Yungu, que enrrollaba la mitad de un cigarrillo con un pedazo de papel, contestó:
—Creo que con la quemadura de más de una tercera parte del cuerpo.
—¿Con cuántos pedazos de vidrio se puede morir uno?
—¡Quién sabe! —Yungu encendió su cigarrillo con el fuego del de Jyonte y continuó—: El vidrio es algo temible. Una vez que entra en la piel, avanza hacia adentro. De niño pisé una botella rota, y ¡qué dolor! El cuchillo no es nada comparado con el vidrio. Aunque saqué el pedazo, seguía el dolor punzante. Esa noche no pude cerrar los ojos. Al día siguiente tuve que ir al hospital. Había todavía dos pedazos como granos de mijo que se metieron muy profundo. Esos eran los causantes del punzante dolor, porque toda la noche penetraron poco a poco en la carne.
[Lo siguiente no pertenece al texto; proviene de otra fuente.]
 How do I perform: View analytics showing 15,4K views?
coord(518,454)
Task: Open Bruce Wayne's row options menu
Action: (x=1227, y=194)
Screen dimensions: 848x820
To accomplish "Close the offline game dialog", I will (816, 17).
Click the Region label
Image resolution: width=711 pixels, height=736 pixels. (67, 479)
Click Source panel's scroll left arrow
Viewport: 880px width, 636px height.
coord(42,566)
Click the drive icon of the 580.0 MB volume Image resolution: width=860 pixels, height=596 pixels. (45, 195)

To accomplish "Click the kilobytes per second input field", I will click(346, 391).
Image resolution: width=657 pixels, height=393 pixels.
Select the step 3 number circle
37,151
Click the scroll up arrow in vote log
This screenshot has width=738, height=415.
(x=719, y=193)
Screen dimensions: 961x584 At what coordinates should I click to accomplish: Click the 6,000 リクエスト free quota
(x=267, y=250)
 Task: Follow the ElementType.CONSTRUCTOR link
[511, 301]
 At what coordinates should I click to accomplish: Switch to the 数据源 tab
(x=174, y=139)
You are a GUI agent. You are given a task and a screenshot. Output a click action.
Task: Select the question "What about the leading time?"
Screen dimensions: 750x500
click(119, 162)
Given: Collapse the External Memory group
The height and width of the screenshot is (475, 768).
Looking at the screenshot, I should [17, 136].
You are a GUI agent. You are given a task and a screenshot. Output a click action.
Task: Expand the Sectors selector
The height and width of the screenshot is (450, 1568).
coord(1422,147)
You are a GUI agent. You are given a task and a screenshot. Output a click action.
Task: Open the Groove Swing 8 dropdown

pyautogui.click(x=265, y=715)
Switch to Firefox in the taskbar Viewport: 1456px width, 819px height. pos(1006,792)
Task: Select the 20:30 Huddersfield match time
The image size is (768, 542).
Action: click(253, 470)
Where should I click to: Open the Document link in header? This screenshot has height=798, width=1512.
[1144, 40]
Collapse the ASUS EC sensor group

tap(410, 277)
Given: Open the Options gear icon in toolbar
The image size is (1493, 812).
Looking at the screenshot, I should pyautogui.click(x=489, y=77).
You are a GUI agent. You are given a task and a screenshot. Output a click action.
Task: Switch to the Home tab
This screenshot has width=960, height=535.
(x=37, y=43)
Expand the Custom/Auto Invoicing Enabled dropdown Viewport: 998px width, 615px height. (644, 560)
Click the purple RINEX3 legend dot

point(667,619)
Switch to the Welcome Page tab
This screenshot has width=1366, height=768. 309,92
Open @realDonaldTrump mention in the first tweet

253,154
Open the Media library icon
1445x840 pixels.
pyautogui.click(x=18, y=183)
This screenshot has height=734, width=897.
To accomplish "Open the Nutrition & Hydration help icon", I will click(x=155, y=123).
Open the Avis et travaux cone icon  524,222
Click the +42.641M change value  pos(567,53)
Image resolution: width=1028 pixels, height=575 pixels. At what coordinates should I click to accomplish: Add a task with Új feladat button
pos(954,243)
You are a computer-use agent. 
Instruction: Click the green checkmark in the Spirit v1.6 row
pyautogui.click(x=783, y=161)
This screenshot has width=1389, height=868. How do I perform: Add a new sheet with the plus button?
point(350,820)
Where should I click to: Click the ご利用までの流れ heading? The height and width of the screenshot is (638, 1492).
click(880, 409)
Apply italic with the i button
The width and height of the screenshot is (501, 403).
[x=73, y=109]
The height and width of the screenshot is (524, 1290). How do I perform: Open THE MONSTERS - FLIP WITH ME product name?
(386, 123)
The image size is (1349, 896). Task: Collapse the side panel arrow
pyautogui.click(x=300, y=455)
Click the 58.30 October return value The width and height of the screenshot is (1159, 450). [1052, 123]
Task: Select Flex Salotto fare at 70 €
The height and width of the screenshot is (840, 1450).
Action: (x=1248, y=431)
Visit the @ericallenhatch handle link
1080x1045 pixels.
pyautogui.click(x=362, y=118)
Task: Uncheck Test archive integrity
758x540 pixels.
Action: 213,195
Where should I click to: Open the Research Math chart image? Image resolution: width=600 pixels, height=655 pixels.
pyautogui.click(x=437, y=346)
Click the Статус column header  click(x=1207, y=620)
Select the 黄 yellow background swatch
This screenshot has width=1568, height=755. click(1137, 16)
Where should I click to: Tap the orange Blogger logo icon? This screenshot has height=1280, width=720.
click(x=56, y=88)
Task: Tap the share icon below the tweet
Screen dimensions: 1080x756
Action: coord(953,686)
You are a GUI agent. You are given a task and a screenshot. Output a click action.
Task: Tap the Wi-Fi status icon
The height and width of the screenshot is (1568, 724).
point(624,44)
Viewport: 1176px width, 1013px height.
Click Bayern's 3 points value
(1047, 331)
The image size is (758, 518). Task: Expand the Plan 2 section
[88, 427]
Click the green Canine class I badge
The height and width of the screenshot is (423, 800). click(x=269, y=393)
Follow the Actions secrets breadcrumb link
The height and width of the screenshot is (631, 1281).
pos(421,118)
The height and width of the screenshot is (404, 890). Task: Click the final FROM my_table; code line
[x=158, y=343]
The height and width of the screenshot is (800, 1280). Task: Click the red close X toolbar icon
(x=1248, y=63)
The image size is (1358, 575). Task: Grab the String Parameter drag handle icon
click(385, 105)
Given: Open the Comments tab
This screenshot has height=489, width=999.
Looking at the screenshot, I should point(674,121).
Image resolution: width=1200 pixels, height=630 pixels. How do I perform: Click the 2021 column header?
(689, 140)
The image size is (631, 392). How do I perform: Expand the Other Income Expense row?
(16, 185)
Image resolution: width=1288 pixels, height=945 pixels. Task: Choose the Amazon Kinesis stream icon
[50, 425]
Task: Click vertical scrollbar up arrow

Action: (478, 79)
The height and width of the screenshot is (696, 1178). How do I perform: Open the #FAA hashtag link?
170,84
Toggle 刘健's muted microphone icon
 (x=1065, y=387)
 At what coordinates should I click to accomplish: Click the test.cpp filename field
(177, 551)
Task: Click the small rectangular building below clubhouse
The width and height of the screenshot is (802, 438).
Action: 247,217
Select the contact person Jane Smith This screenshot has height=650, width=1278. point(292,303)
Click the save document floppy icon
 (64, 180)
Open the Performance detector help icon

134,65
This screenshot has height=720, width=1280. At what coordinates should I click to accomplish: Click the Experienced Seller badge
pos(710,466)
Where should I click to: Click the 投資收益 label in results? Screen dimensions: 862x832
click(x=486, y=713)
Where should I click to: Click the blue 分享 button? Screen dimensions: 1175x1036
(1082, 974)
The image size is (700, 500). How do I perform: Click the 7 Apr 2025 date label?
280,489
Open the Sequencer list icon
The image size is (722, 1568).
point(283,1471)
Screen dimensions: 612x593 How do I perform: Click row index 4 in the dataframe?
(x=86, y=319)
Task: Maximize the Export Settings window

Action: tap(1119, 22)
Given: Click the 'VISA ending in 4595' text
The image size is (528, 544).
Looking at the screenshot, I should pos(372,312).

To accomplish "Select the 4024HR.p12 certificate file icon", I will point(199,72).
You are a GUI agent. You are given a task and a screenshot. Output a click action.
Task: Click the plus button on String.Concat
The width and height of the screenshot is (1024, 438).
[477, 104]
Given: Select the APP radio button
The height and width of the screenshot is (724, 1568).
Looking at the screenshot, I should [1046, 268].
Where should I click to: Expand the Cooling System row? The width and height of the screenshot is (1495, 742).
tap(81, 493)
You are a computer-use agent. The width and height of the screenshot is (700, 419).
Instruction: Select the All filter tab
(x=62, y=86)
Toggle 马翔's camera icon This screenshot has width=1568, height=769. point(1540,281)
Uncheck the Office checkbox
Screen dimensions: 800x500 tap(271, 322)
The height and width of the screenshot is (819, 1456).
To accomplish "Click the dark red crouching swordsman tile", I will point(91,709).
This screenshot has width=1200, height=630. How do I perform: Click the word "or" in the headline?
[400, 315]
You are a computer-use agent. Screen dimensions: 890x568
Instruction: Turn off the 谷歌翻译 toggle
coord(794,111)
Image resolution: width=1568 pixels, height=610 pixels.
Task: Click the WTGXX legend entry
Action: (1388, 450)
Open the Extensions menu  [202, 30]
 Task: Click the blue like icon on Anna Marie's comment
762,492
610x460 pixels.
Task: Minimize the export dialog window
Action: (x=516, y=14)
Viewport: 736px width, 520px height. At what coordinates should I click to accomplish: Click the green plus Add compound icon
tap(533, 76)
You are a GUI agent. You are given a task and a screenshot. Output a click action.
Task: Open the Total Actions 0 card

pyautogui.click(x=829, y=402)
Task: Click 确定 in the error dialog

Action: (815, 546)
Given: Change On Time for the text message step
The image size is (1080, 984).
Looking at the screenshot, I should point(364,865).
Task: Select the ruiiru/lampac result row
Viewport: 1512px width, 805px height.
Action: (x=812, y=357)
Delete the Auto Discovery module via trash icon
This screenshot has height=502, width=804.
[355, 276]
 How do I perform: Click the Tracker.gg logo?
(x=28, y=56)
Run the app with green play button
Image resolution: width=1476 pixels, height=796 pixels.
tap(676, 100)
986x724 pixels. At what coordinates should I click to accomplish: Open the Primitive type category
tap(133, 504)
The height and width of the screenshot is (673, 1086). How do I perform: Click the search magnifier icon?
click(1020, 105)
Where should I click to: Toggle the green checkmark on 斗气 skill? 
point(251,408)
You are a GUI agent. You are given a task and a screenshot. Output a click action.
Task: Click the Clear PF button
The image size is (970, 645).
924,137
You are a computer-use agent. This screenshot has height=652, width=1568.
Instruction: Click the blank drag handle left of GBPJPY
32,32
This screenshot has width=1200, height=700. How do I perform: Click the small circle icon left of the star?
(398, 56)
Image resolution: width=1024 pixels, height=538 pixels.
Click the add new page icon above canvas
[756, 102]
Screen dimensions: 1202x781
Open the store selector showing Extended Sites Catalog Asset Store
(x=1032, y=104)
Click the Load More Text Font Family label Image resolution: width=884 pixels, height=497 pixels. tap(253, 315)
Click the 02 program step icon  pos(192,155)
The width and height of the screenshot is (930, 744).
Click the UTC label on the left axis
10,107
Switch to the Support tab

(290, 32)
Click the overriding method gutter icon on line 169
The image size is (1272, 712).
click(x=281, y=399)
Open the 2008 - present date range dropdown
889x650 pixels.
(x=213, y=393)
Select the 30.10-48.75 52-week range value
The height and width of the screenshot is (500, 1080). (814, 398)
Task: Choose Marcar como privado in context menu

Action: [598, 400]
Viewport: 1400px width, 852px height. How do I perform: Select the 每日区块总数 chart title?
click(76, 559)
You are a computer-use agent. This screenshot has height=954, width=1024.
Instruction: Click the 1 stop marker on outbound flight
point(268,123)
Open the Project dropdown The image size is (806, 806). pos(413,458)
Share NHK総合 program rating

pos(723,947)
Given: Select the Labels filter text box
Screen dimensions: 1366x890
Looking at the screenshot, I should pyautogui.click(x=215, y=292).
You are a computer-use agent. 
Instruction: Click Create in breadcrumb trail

Tongjo experimentó otra vez la sensación de aquel vidrio grueso que lo aprisionaba como allá, en el pueblo, que se rompía en miles de pedazos y que los más filosos caían en todo su cuerpo.
Jyonte se puso de pie.
—Oye, ¿estás por escribir algún poema acerca del vidrio? Está bien pensar en la poesía, pero ahora tenemos que cambiar de lugar.
El sol ya no era tan intenso como antes; sin embargo, el calor todavía era fuerte. Estaban a principios de julio. Se dirigieron a la sombra de una roca.
—Bien, aquí sí podrás pensar en imágenes poéticas cuanto quieras. Pero, hombre, deja a un lado eso del vidrio y cuéntanos algo hermoso.
Tongjo entendía qué significaba eso de “algo hermoso”. Se refería a su enamorada. Todavía no les había dicho que tenía una, pero Jyonte y Yungu lo sospechaban al ver las cartas que le llegaban. Cuando recibía carta de ella, Tongjo nunca abría el sobre inmediatamente. La guardaba en su bolsillo, iba a un lugar solitario y allí la leía. Una vez Jyonte lo hizo enojar. Fue dos semanas antes, a la hora del almuerzo. Ese día no había novedades en el frente. Jyonte agarró la mochila de Tongjo y empezó a esculcarla. Al verlo, Tongjo intentó quitársela. Jyonte, que suponía esa reacción, pasó la mochila a Yungu, como habían acordado, y agarró a Tongjo. El plan era que, mientras Jyonte lo tuviera sujeto, Yungu leería en voz alta las cartas de la enamorada. Pero Jyonte, que intentó agarrar de la cintura a Tongjo, se apartó apresuradamente porque le mordió la mano. Casi le sangraba. Luego Tongjo se lanzó sobre Yungu, quien después de un ¡ay! cayó de espaldas, tras haber recibido un cabezazo cerca de la sien. No habían imaginado tal reacción. Tongjo agarró su mochila y respiró aguantando el enojo. Sus ojos estaban enrojecidos, como los de un borracho.